▸ Brief
For the entries below, copy exactly the line that contains "You are a computer-use" through the line that contains "Viewport: 824px width, 515px height.", both ends included, and exclude all pictures.

▸ Task data
- - -

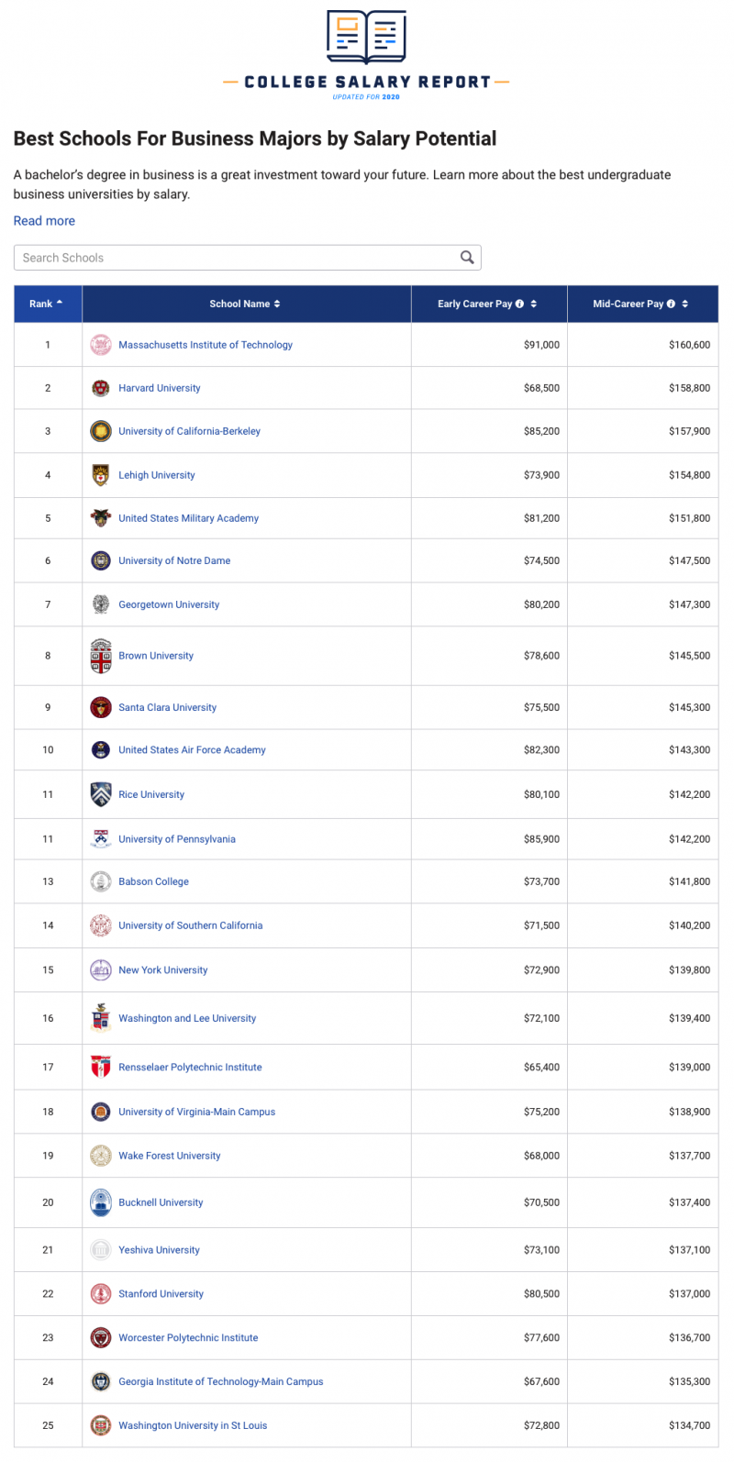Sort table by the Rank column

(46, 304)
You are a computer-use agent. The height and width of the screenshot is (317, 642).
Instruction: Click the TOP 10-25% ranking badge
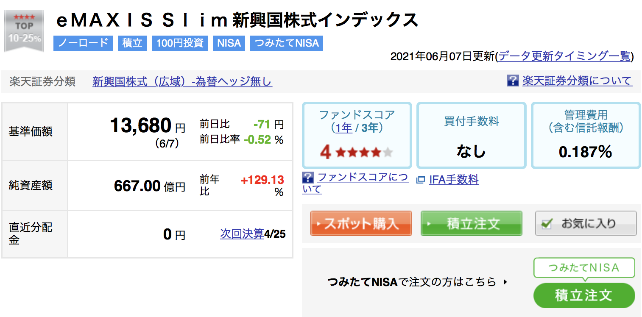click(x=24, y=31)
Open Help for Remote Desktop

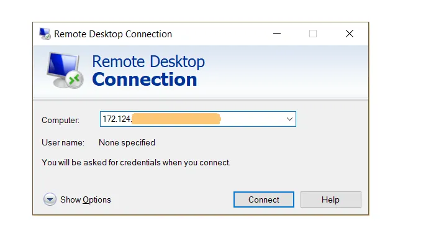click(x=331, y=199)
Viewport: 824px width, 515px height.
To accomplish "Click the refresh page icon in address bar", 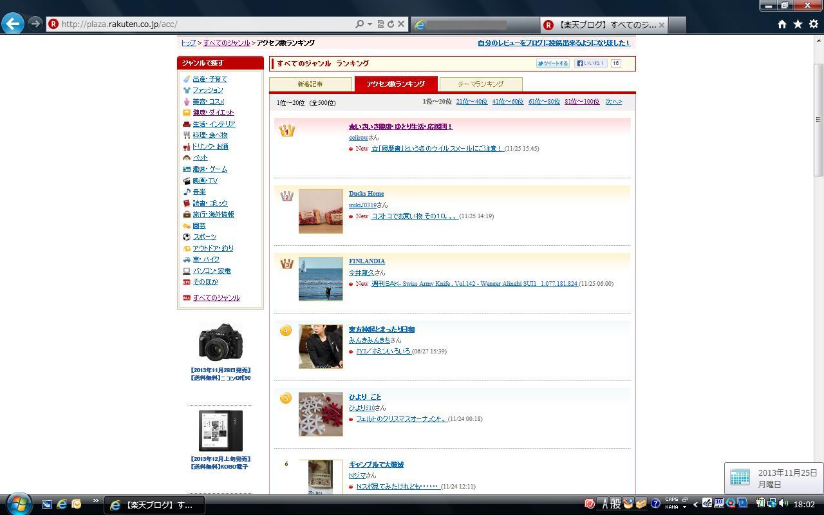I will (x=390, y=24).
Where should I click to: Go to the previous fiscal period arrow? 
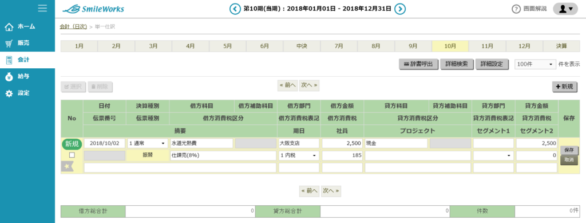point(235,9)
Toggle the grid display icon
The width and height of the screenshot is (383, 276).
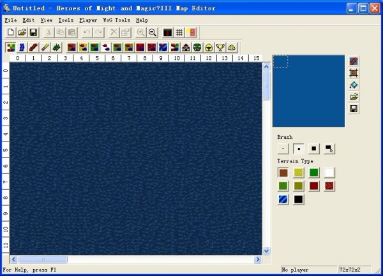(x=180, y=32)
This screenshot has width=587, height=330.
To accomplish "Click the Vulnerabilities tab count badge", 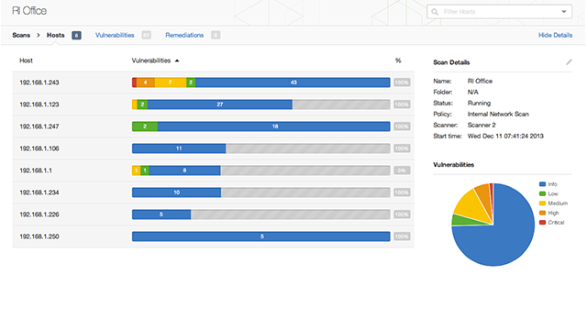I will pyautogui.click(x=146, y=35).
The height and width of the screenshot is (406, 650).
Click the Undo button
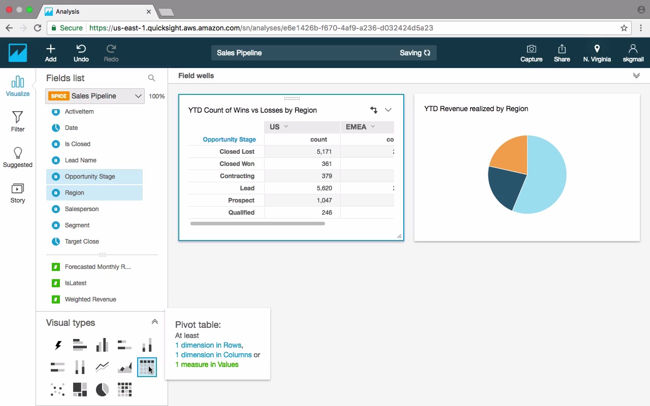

- - -

▸ Exercise response
You are a computer-use agent. The height and width of the screenshot is (317, 642).
Instruction: Click the TOP 10-25% ranking badge
click(x=24, y=31)
Open Help for Remote Desktop

click(x=331, y=199)
Viewport: 824px width, 515px height.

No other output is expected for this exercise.